Mikhailovsky theater


Art sq., 1


Famous buildings


Years of foundation



A.P. Bryullov



On November 8, 1833, the Mikhailovsky Theater in St. Petersburg was opened with the ballet Cupid in the Country and V. Karatygin's vaudeville "Familiar Strangers".

The brilliant history of the Mikhailovsky Theater began with the choice of an architect for the building. It was the art connoisseur Alexander Pavlovich Bryullov, who entered the theater into the established ensemble of Mikhailovskaya Square, created by Carl Rossi.

The square, organized around the Mikhailovsky Palace, according to Rossi's plan, was surrounded by three-storey residential buildings. Therefore, Bryullov gave the theater the appearance of a residential building. The fact that the theater is hidden behind a modest facade can only be guessed by the roof, where a tall stage box is visible behind the dome above the auditorium. All the brilliance of the imperial theater is contained within: silver and velvet, mirrors and crystal, painting and stucco.

The auditorium had a horseshoe shape in plan. The four visual tiers rested on slender cast-iron columns and brackets. The polychrome ornaments of the plafonds and walls reproduced the motives of the Pompeian paintings.

In 1859, the architect Albert Kavos, who was in charge of the city's musical theaters, rebuilt the building, expanded the stage and added a fifth tier to the auditorium. Baroque elements appeared in the interiors - stucco molding, caryatids above the proscenium. It was then that the ceiling of the Italian artist Giovanni Buzatto "The Victory of the Forces of Education and Sciences over the Dark Forces of Ignorance" appeared in the Mikhailovsky Theater. These interiors have survived to this day.

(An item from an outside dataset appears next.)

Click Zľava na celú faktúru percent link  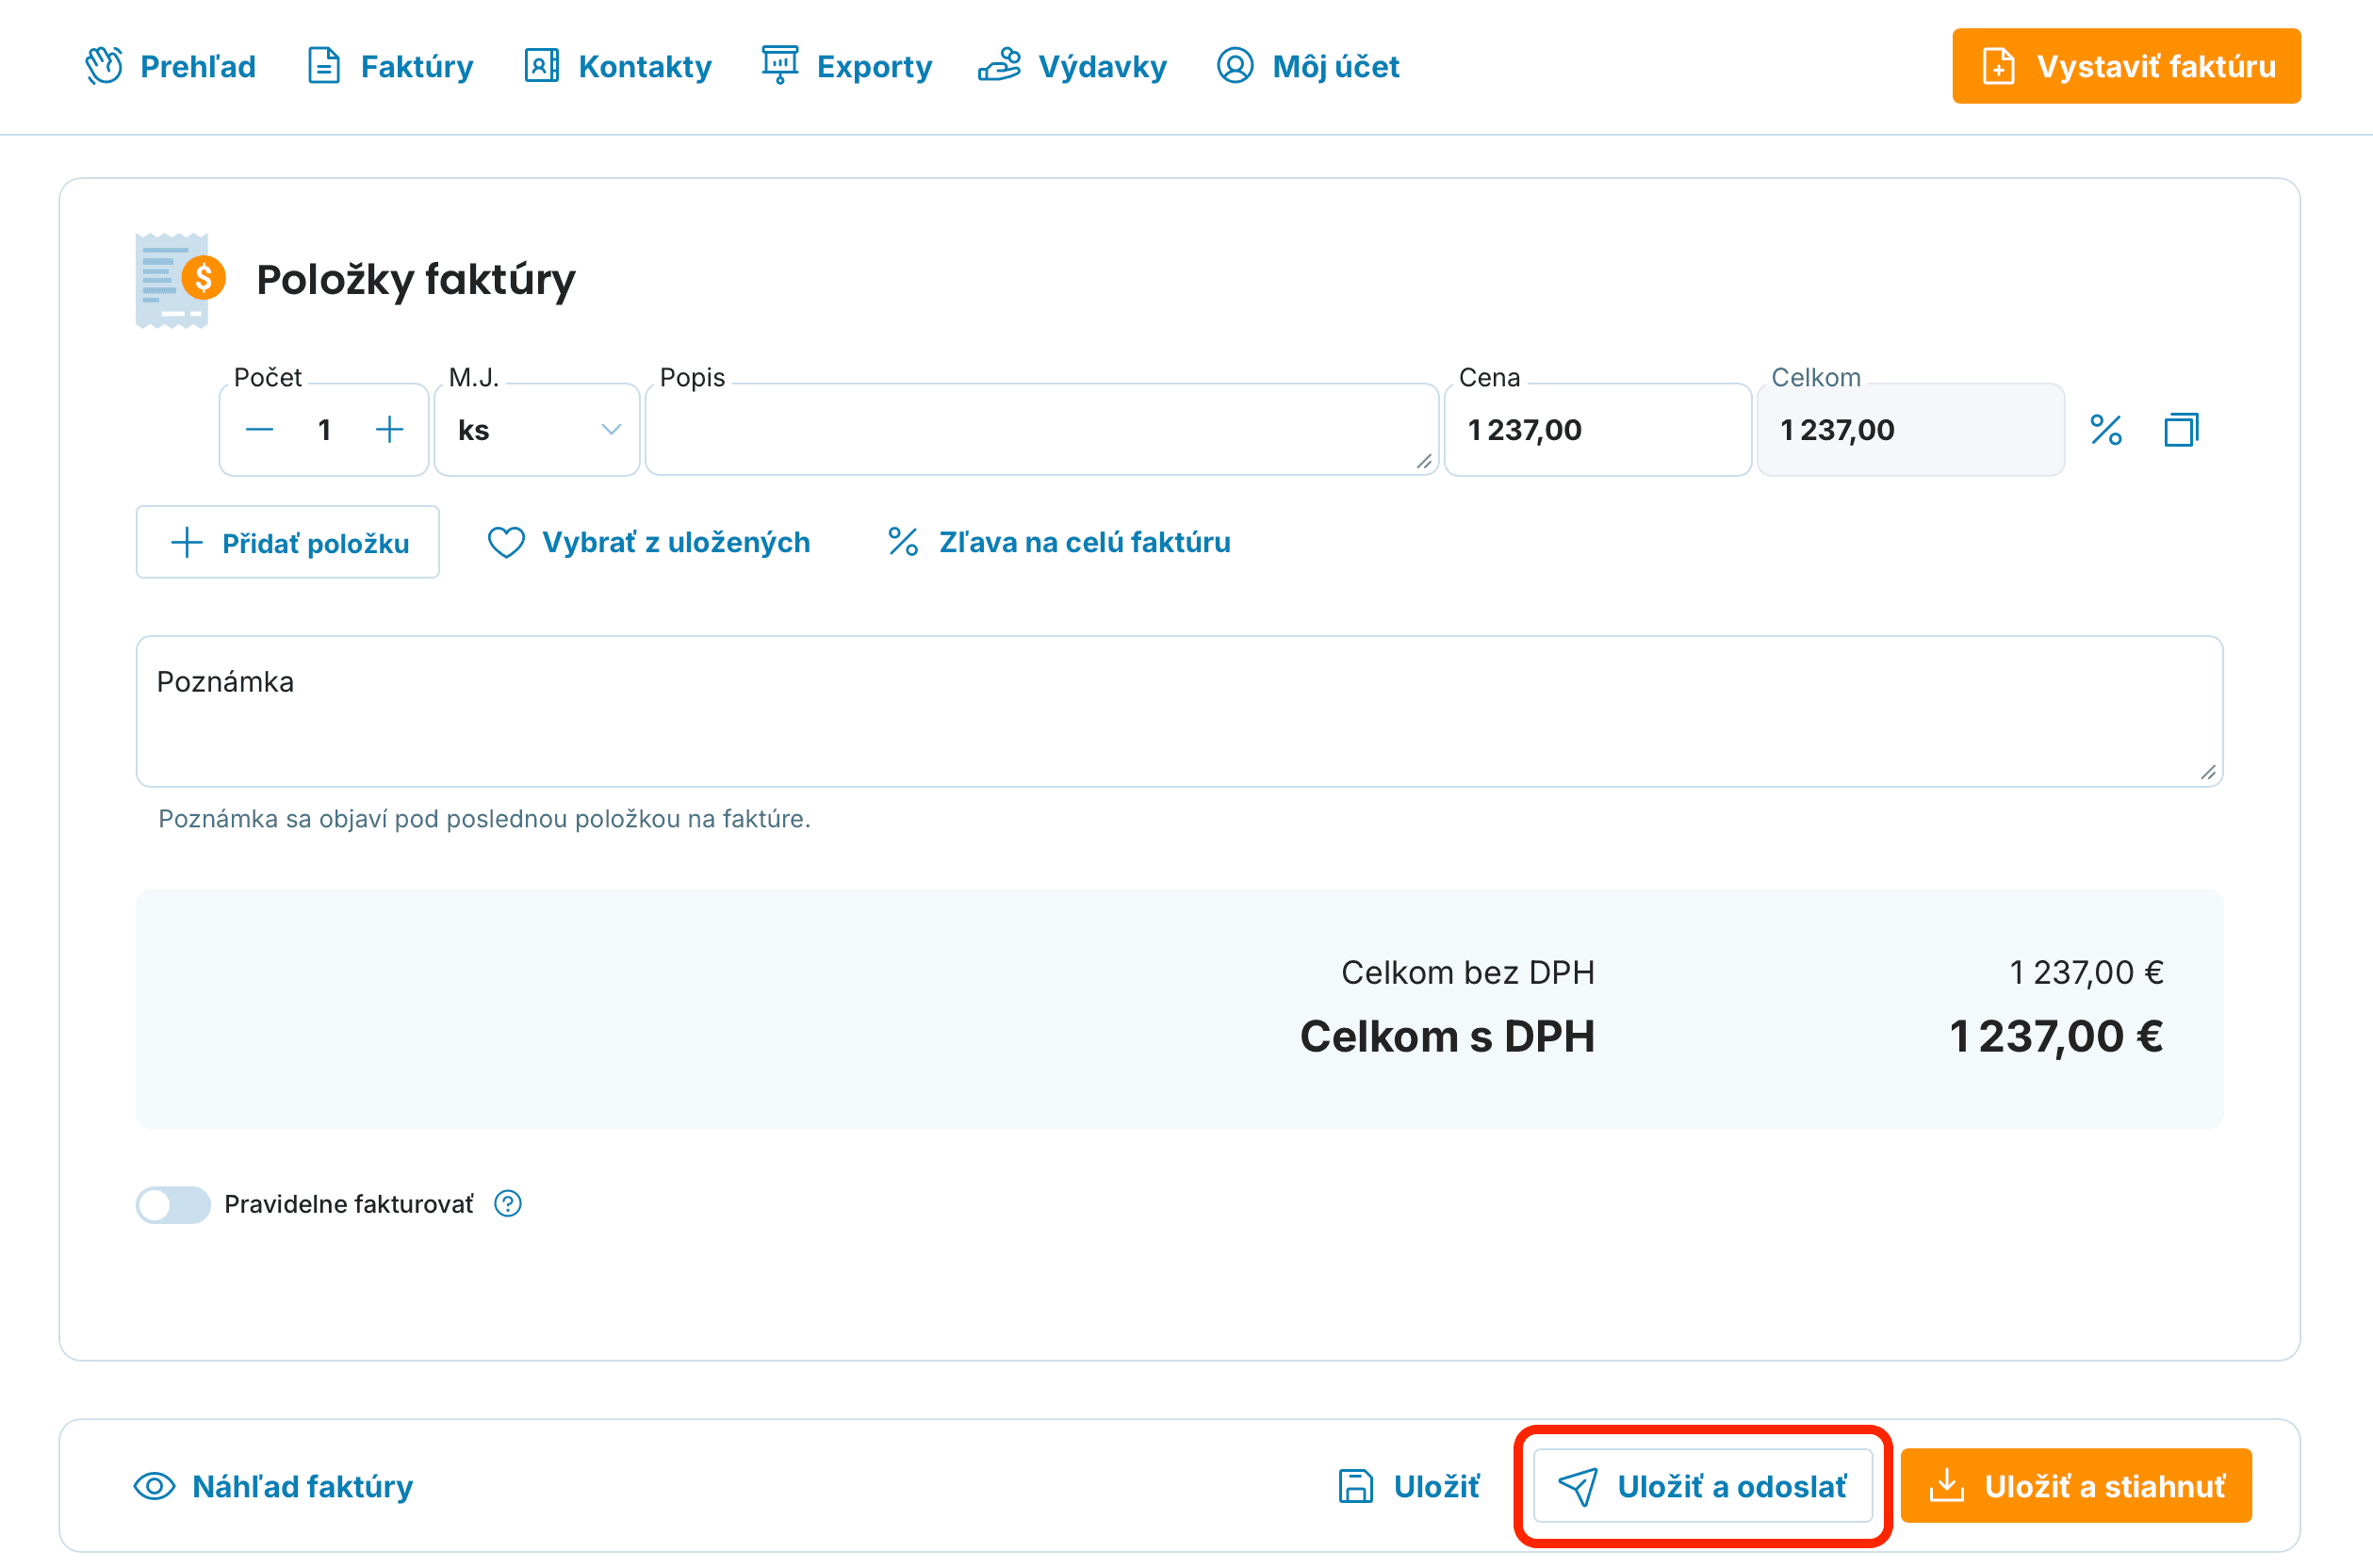[x=1059, y=542]
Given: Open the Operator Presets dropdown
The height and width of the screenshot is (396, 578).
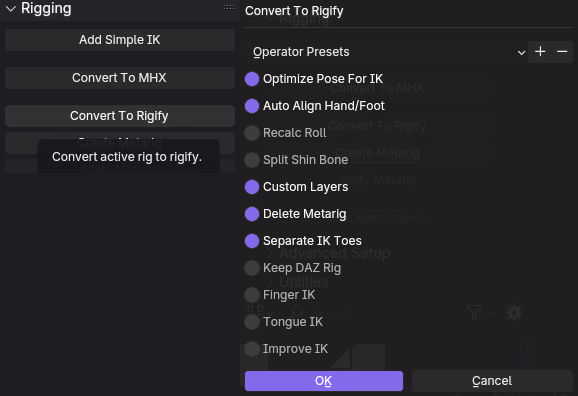Looking at the screenshot, I should click(x=386, y=52).
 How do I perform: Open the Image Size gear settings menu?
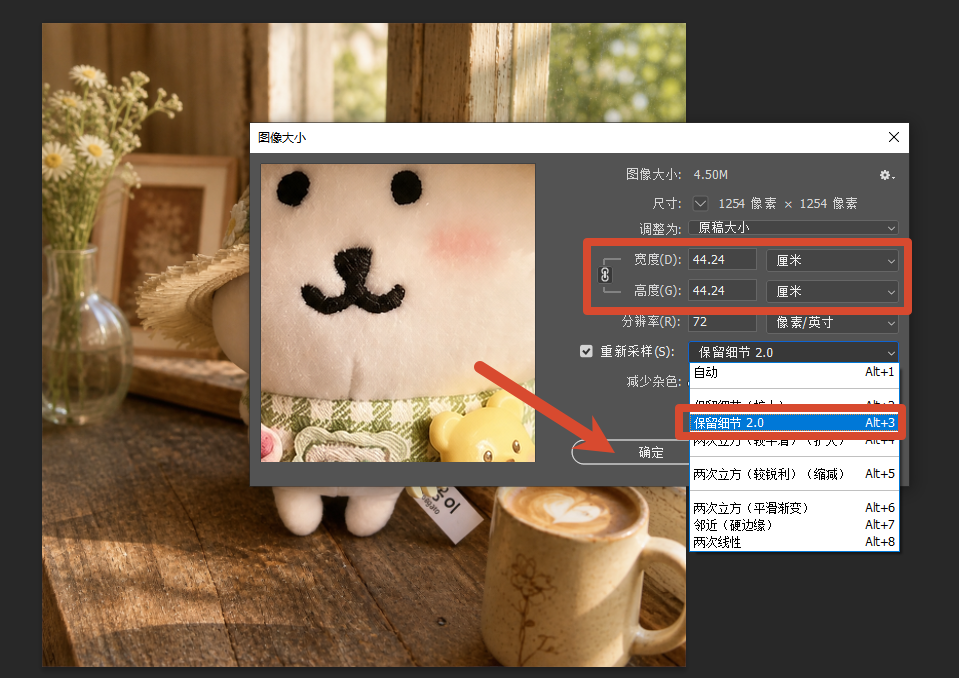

The theater was attended by the entire Petersburg world, including the court and the imperial family. French and German troupes performed on the stage of the theater, and maestro Johann Strauss was the conductor more than once. After the 1917 revolution, foreign actors were forced to leave the country, and for the Mikhailovsky Theater the question of forming its own troupe arose.

On March 6, 1918, the theater opened a new season in the role of the second state opera house in Petrograd; in 1920 the theater was named the State Academic Theater of Comic Opera; in 1921 it was renamed the Maly Academic Theater, and in 1926 - the Leningrad Academic Maly Opera Theater (MALEGOT). On its stage were the operas "The Nose" and "Lady Macbeth of the Mtsensk District" by Dmitry Shostakovich, the innovative "The Queen of Spades" by Vsevolod Meyerhold, after the war the Maly Opera and Ballet Theater staged Sergei Prokofiev's "War and Peace" for the first time in the world.

In 1989 the theater was named after Modest Petrovich Mussorgsky, and Russian classics took the leading role on the stage. In the XXI century, the theater returned its historical name, and today it sounds like this: St. Petersburg State Academic Opera and Ballet Theater named after M.P. Mussorgsky - Mikhailovsky Theater.